These seem like some optional expenses that many of us could not have considered as OCdts in the past - granted that was in the time before the cellphones, credit cards and PCs became the norm.  Swords and Mess Kits were purchases made by a Lt - slow down and smell the roses, mate.  A lot of good my Artillery sword does me as an HSO 24 years later. :crybaby:

Edit for final phrase and spelling, grammar corrections.  MC, HNY to all.


----------



## Penny (25 Dec 2007)

My 2 cents on pay in ROTP - 
    ROTP is great, every morning I thank God I'm in it. When I see the other students at civy U and what they go through to carry their debt load I have to shudder.  I have been volunteering an hour or two here and there at one of the university counselling centres and some of the stories I've been hearing from these kids just makes you want to give your head a shake. It is not surprising to me how many civilian students don't survive the job/school juggling act and don't return for their second year. 
    I am extremely grateful for every penny they are spending on my education, ROTP is a deal that just can't be beat.  That's not to say that I live a life of luxury, 
I don't want to give anyone a false impression here.  Like many ROTP students I still have a small part-time job on the side, but without the ROTP this farmer's daughter would never dream of being able to go to university. Now add on the looming fact that tuition rates are going to jump up again very soon and what happens is - going to university would have become and even more distant reality for me. 
  I'll get off the soap-box now. Thanks for listening, and Happy Holidays to all.


----------



## bms (25 Dec 2007)

I know ROTP isn't free. In fact, what you learn at University and while training during the summer makes the graduates of ROTP a worthwhile investment, even after 5 years, especially considering the boom the economy has experienced, and how valued university degrees can be in Canada's workplace today. For example, my old Geology teacher graduated from Memorial University of Newfoundland with a B.Sc.(Honours) in Geology and Chemistry(Geochemistry). While attending university, he got industrial experience working in the summer(not through CO-OP or anything), and made enough money in these student positions to pay off his student loan, put enough money away to finish his education, and buy a car. Granted many others did this as well, it is the exception not the rule, though it does show a valid point; education is sought after, and it makes sense that the leaders of the CF should be at least as educated as it's comparable workforce. 
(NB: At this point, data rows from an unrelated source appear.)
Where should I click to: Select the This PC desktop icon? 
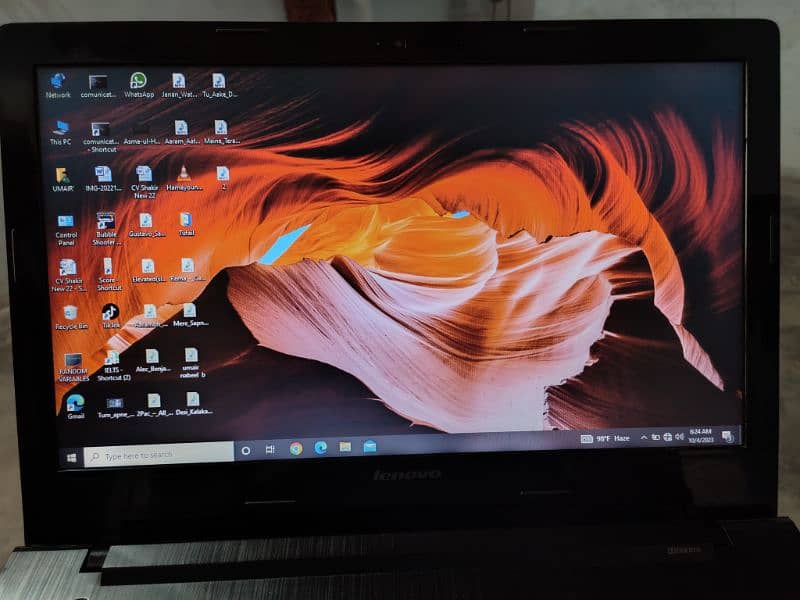[x=61, y=129]
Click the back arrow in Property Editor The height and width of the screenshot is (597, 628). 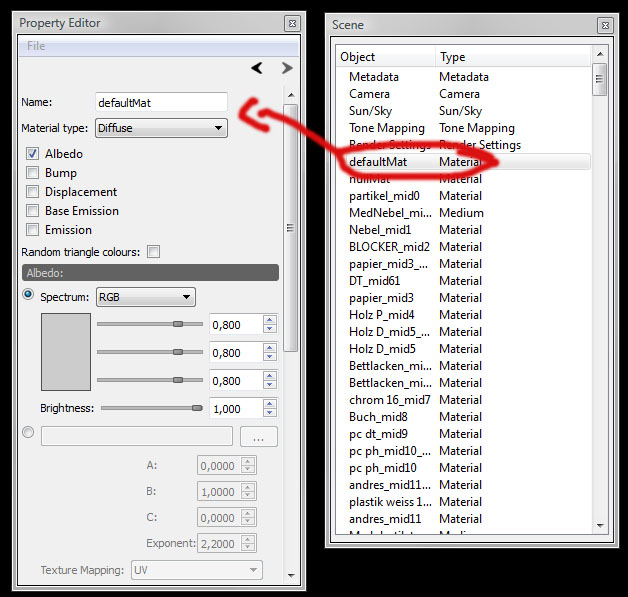(x=257, y=68)
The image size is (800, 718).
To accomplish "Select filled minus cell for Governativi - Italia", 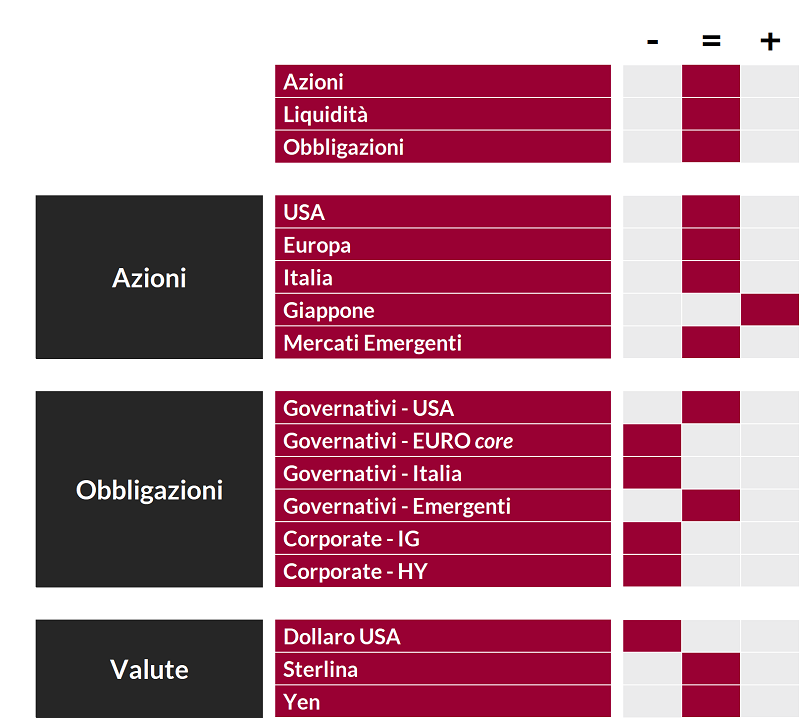I will (652, 473).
 I really think that what was written was misinterpreted. I didn't imply anything, what was written is what was meant. I just found it odd at the rate Officer Cadet pay had risen(though it was due to the 2% raise for GSOs), though I do hope it is subject to another raise over the next year. It isn't just Officer Cadets whose pay raised, it was all GSOs. The main point is the difference between what is on the half-new-half-old Army CD, in which the pay rates are behind, there is olive drab and CADPAT, and the actual pay rates.


----------



## NL_engineer (25 Dec 2007)

bms said:
			
		

> I just found it odd at the rate Officer Cadet pay had risen(though it was due to the 2% raise for GSOs), though I do hope it is subject to another raise over the next year. It isn't just Officer Cadets whose pay raised, it was all GSOs. The main point is the difference between what is on the half-new-half-old Army CD, in which the pay rates are behind, there is olive drab and CADPAT, and the actual pay rates.



The pay raise takes affect APL 2008, the figure you posted in your post says APL 2007, is that a typo; or are you just looking at the wrong year?


----------



## Nfld Sapper (25 Dec 2007)

Guess you where asleep during the briefing, pay is effective Apr 2007 but the back pay won't be seen until Mar 2008

BTW check out my post for the pdf link to the new pay tables.


EDITED TO FIX SPELLING


----------



## NL_engineer (25 Dec 2007)

The NFLD Grinch said:
			
		

> Guess you where asleep during the breifing, pay is effective Apr 2007 but the back pay won't be seen until Mar 2008
> 
> BTW check out my post for the pdf link to the new pay tables



You were sitting next to me, you could have seen I was looking out the window  ;D


----------



## Nfld Sapper (25 Dec 2007)

You got to learn to pay attention to detail there  ;D


----------



## Strike (26 Dec 2007)

You guys all realize though that with that pay raise, the R&Q is goinup (for those ROTP at RMC) so the take-home is going to remain the same as it's been for the past 10 yrs, right?   ;D

BF -- I'd have felt sorry for your expenses, except that you included the sword, which really is a nice-to-have, and not a must-have.  However, I do understand that you will be facing the cost of framing (3x if an engineer, 2x otherwise), association expences (not a must-have but a really-nice-to-have), and the grad weekend expenses, which can get VERY expensive if you have a big family.  All of this will add up quickly and I wouldn't be surprised if you find yourself more than a few thousand in debt after that weekend.


----------



## SupersonicMax (26 Dec 2007)

What always amazed me at RMC is the fact that you take more home in 1st year than in 4th year... Despite the fact that your gross salary is bigger...


----------



## Strike (26 Dec 2007)

Well, when a set of frames with matting costs $300 and tickets for the ball are somewhere around $25/ it's no small wonder.


----------



## Lumber (26 Dec 2007)

Strike said:
			
		

> Well, when a set of frames with matting costs $300 and tickets for the ball are somewhere around $25/ it's no small wonder.



Frames? Matting? Association Expenses? 

This may sound like a question a stupid second year would ask (wait a minute...), but what are these for and why are they so expensive?


----------



## Strike (26 Dec 2007)

Because your degree and commissioning scroll are odd sizes and it's near impossible to find off the shelf frames that fit.  RMC offers custom made frames for these two docs.


----------